- Date: August 19–25
- Edition: 11th
- Category: World Series
- Draw: 32S / 16D
- Prize money: $225,000
- Surface: Hard / outdoor
- Location: Commack, NY, U.S.
- Venue: Hamlet Golf and Country Club
- Attendance: 43,233

Champions

Singles
- Ivan Lendl

Doubles
- Eric Jelen / Carl-Uwe Steeb
| Connecticut Open |

= 1991 Norstar Bank Hamlet Challenge Cup =

The 1991 Norstar Bank Hamlet Challenge Cup was a men's tennis tournament played on outdoor hard courts. It was the 11th edition of the event known that year as the Norstar Bank Hamlet Challenge Cup, and was part of the World Series of the 1991 ATP Tour. It took place at the Hamlet Golf and Country Club in Commack, Long Island, New York, United States, from August 19 through August 25, 1991.

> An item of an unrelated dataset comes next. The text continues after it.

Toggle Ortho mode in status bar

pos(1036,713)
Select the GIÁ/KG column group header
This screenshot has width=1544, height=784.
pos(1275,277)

The singles featured ATP No. 2, Australian Open and Wimbledon semifinalist, Stuttgart, Tokyo indoor and Queen's Club winner, Long Island defending champion Stefan Edberg, Australian Open runner-up, Philadelphia and Memphis champion Ivan Lendl, and Wimbledon semifinalist, Miami finalist David Wheaton. Also present were Chicago titlist John McEnroe, Manchester winner Goran Ivanišević, Jonas Svensson, Alberto Mancini and Omar Camporese.

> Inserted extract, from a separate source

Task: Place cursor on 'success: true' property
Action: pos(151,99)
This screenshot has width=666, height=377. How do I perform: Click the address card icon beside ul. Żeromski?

Second-seeded Ivan Lendl, who entered the draw on a wildcard, won the singles title and earned $32,400 first-prize money. It was his 5th win at the event, the first with the event as part of the ATP circuit.

==Finals==
===Singles===

TCH Ivan Lendl defeated SWE Stefan Edberg, 6–3, 6–2
- It was Lendl's 3rd and final singles title of the year and the 91st of his career.

===Doubles===

GER Eric Jelen / GER Carl-Uwe Steeb defeated USA Doug Flach / ITA Diego Nargiso, 0–6, 6–4, 7–6
- It was Jelen's 1st doubles title of the year and the 4th of his career. It was Steeb's 1st doubles title of the year and the 2nd of his career.